Required work: Please give every record below again exactly, and keep the pictures out.

Screenshot grounding data:
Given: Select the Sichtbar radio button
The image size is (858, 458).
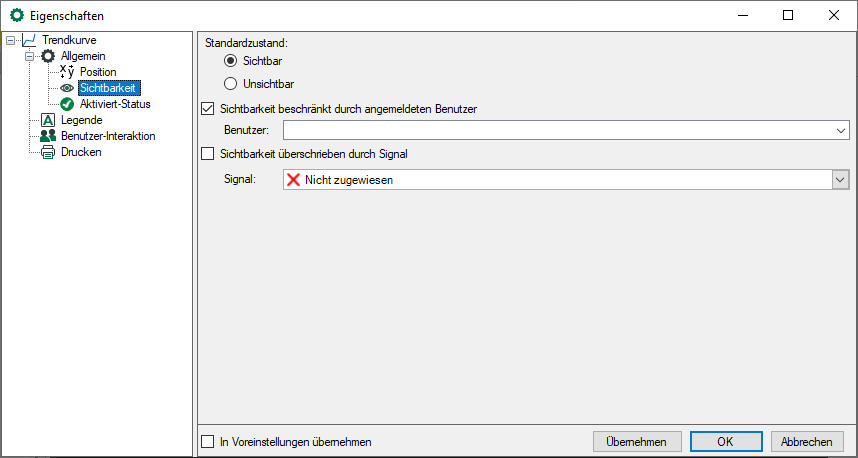Looking at the screenshot, I should 230,62.
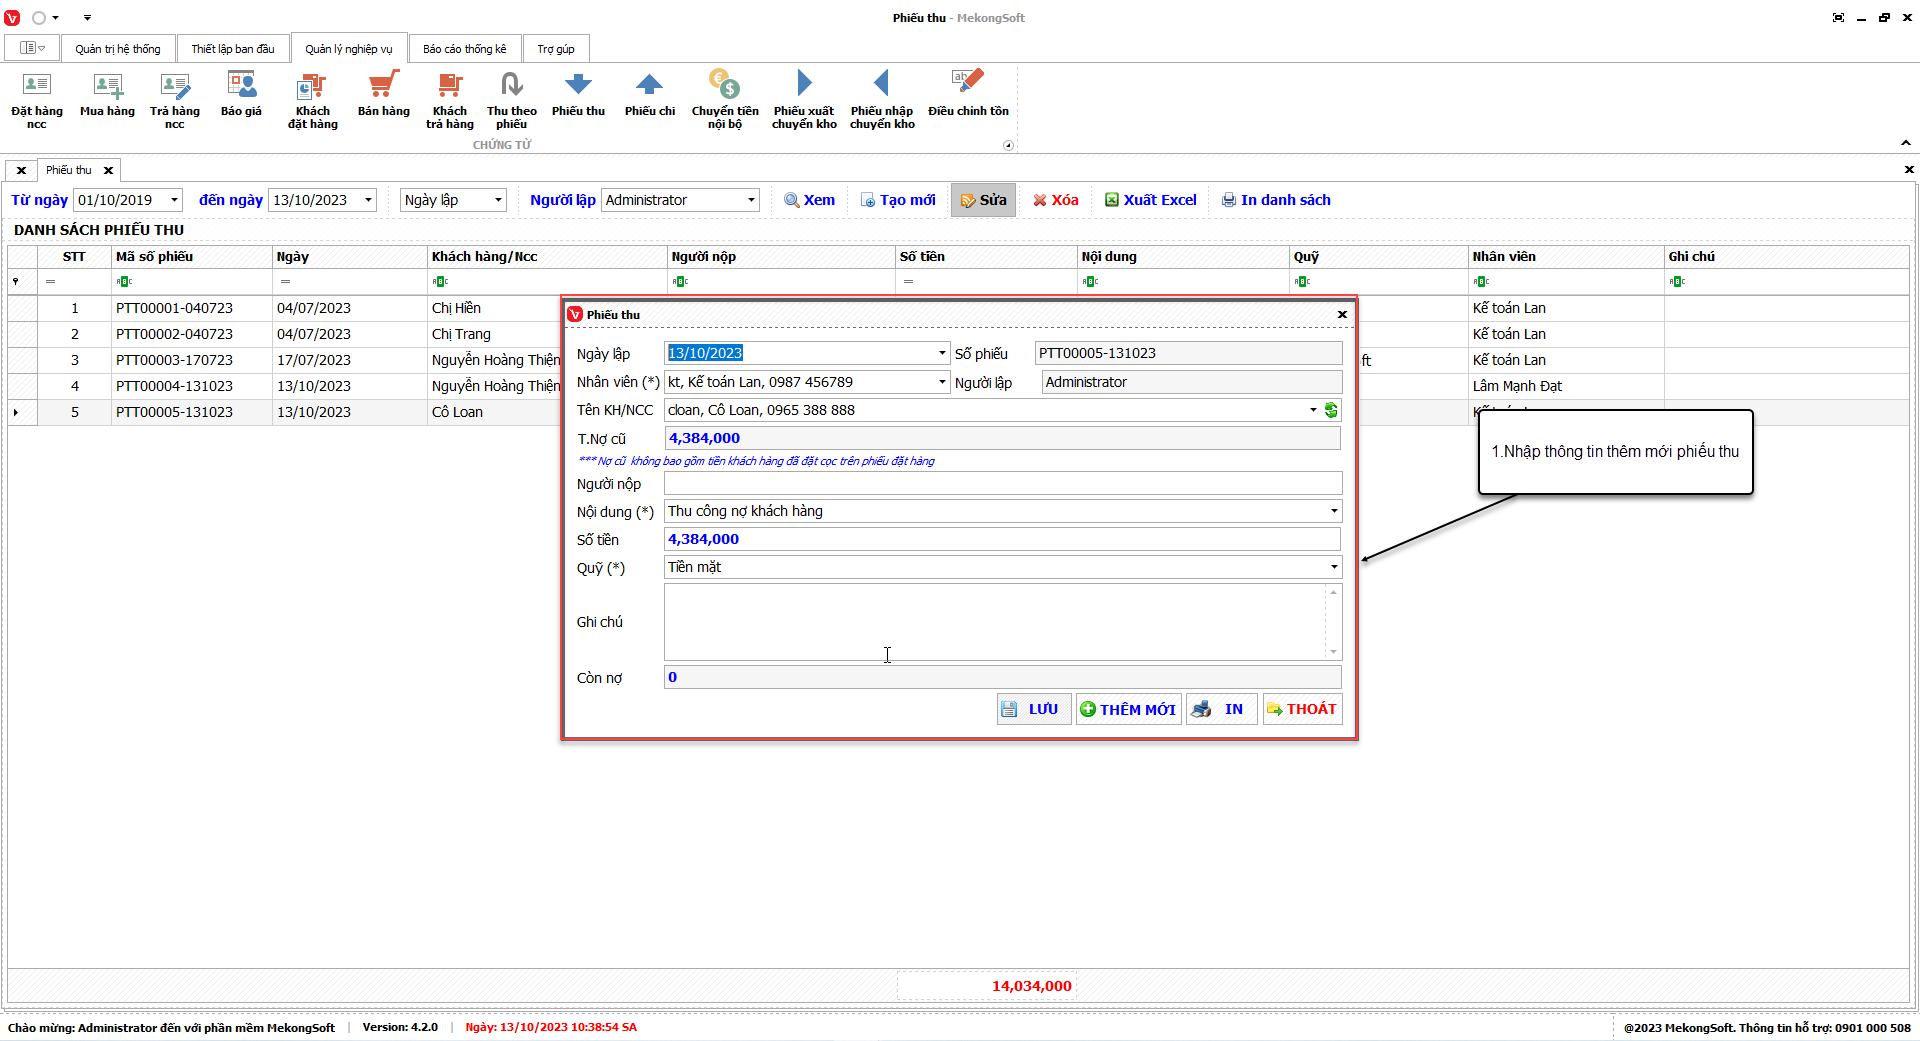1920x1041 pixels.
Task: Switch to Báo cáo thống kê tab
Action: pyautogui.click(x=464, y=49)
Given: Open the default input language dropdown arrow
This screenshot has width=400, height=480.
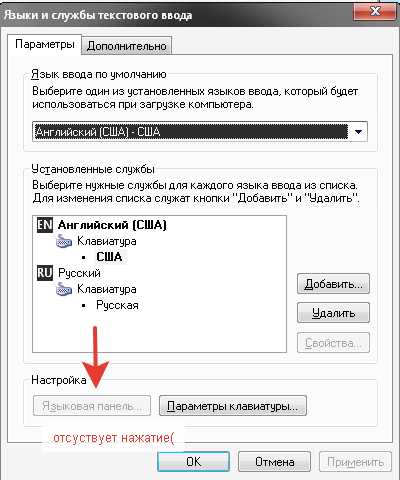Looking at the screenshot, I should 358,132.
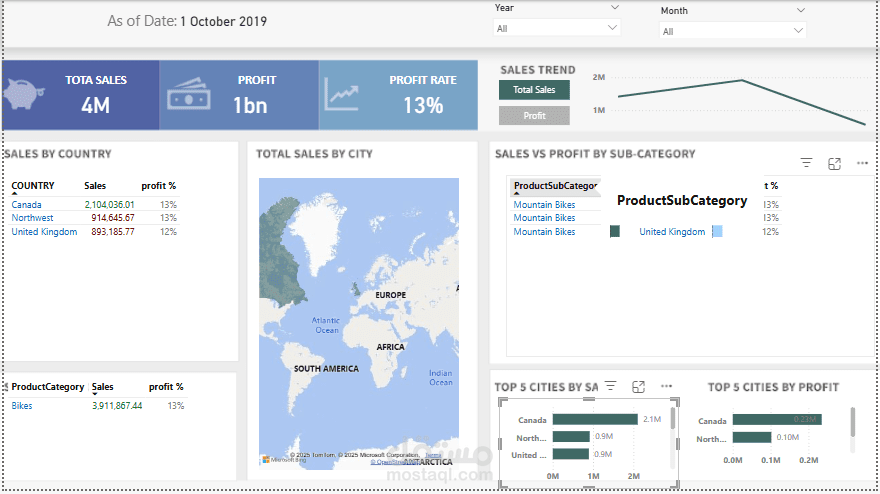Open more options on Sales vs Profit visual
The width and height of the screenshot is (880, 494).
[862, 163]
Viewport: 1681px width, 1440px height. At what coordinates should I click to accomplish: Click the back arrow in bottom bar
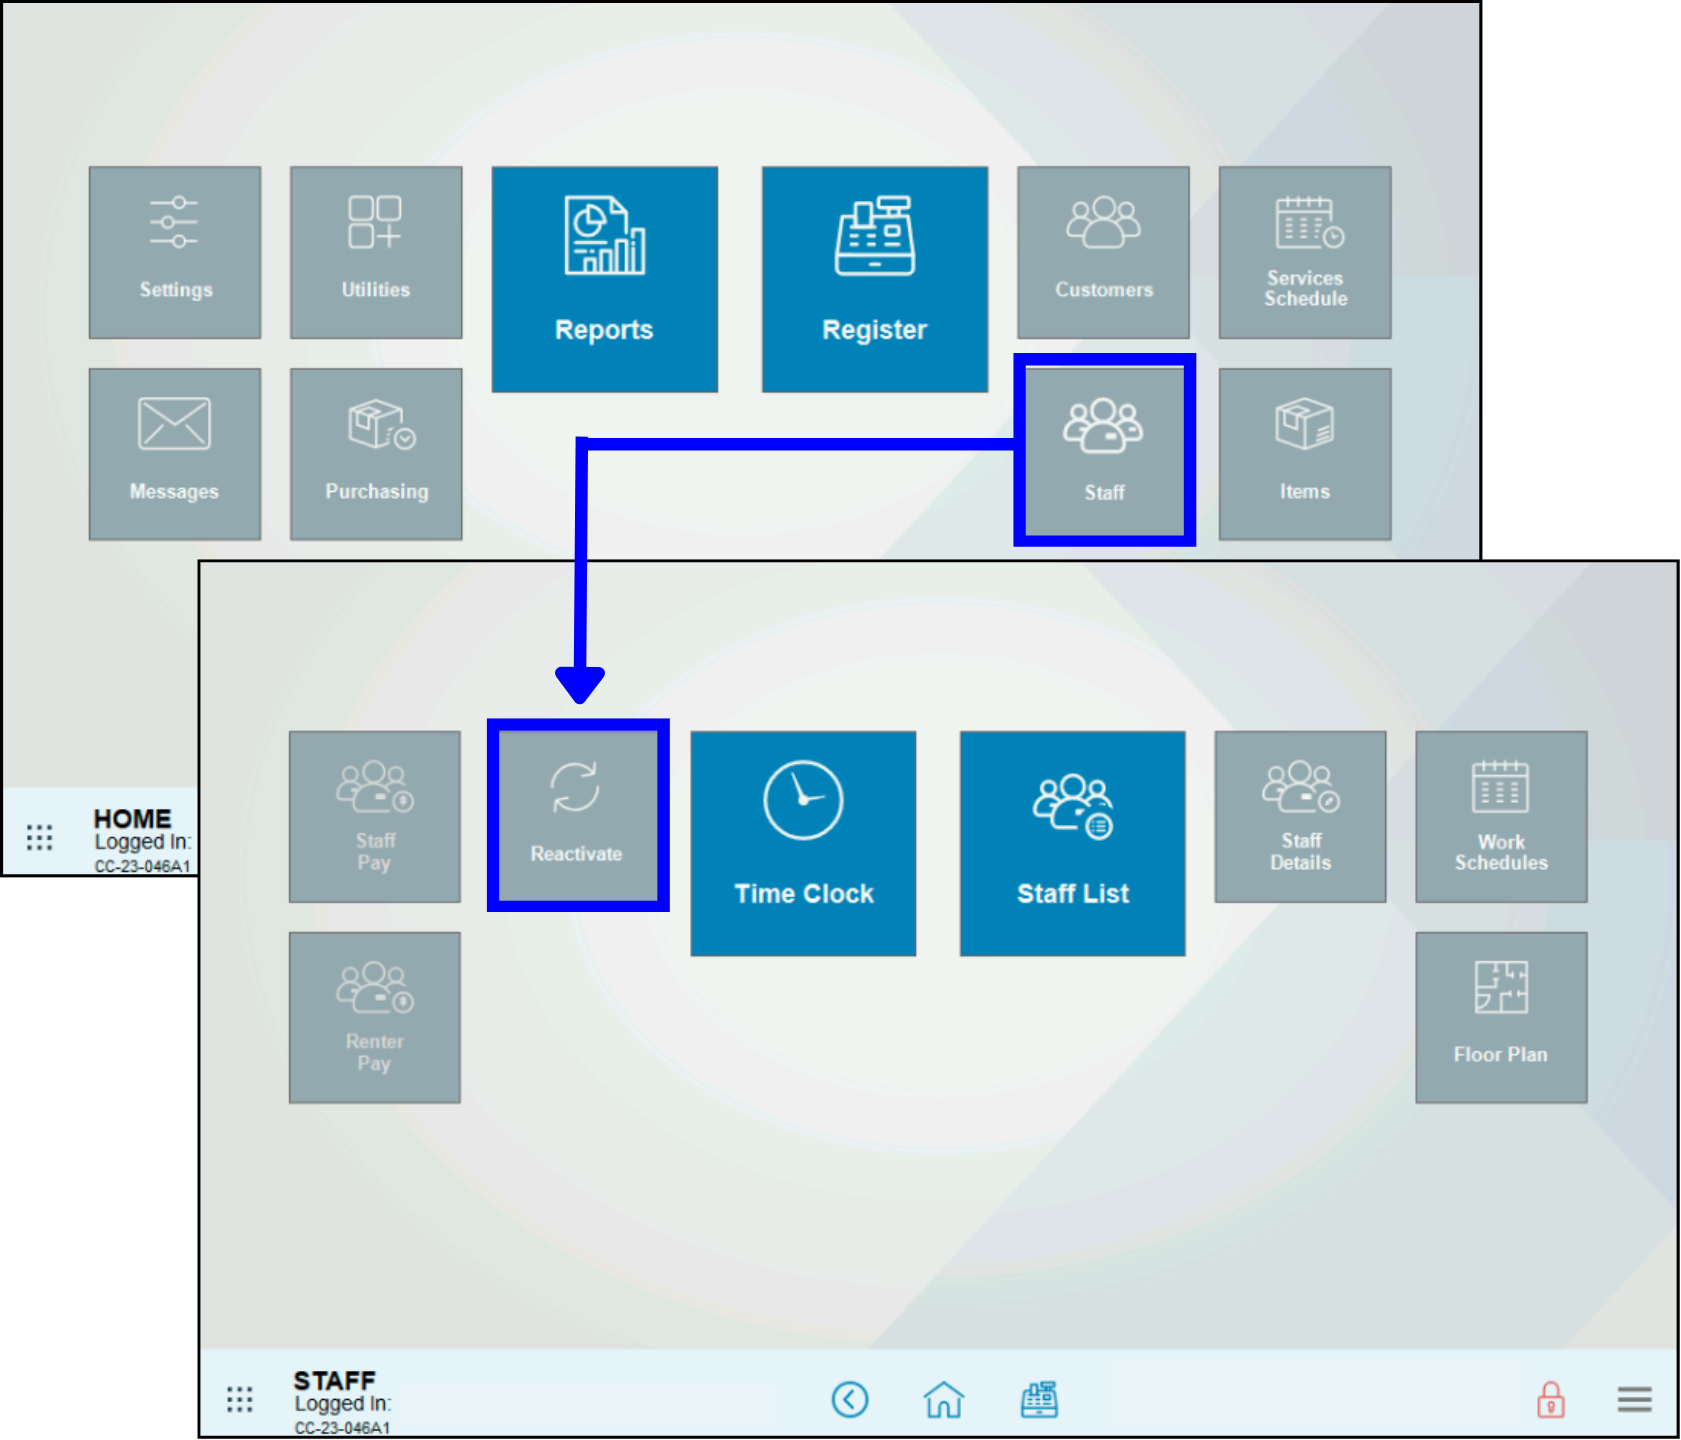coord(850,1399)
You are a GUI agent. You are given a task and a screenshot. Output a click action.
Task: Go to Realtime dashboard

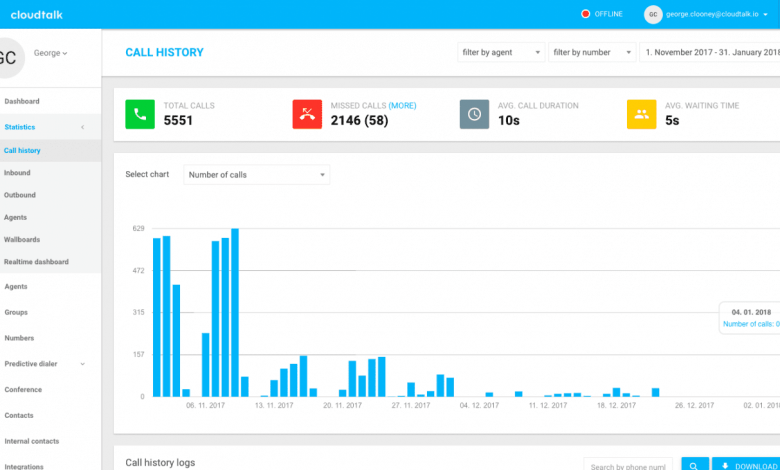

Answer for the task:
Given: Select the Sichtbar radio button
The image size is (858, 458).
Looking at the screenshot, I should 230,62.
1920x1041 pixels.
Task: Switch to Báo cáo thống kê tab
Action: pyautogui.click(x=464, y=49)
Given: Open the default input language dropdown arrow
This screenshot has width=400, height=480.
Looking at the screenshot, I should 358,132.
Open more options on Sales vs Profit visual
The width and height of the screenshot is (880, 494).
[862, 163]
Viewport: 1681px width, 1440px height. At what coordinates should I click to accomplish: Click the back arrow in bottom bar
coord(850,1399)
You are a GUI agent. You are given a task and a screenshot. Output a click action.
Task: Go to Realtime dashboard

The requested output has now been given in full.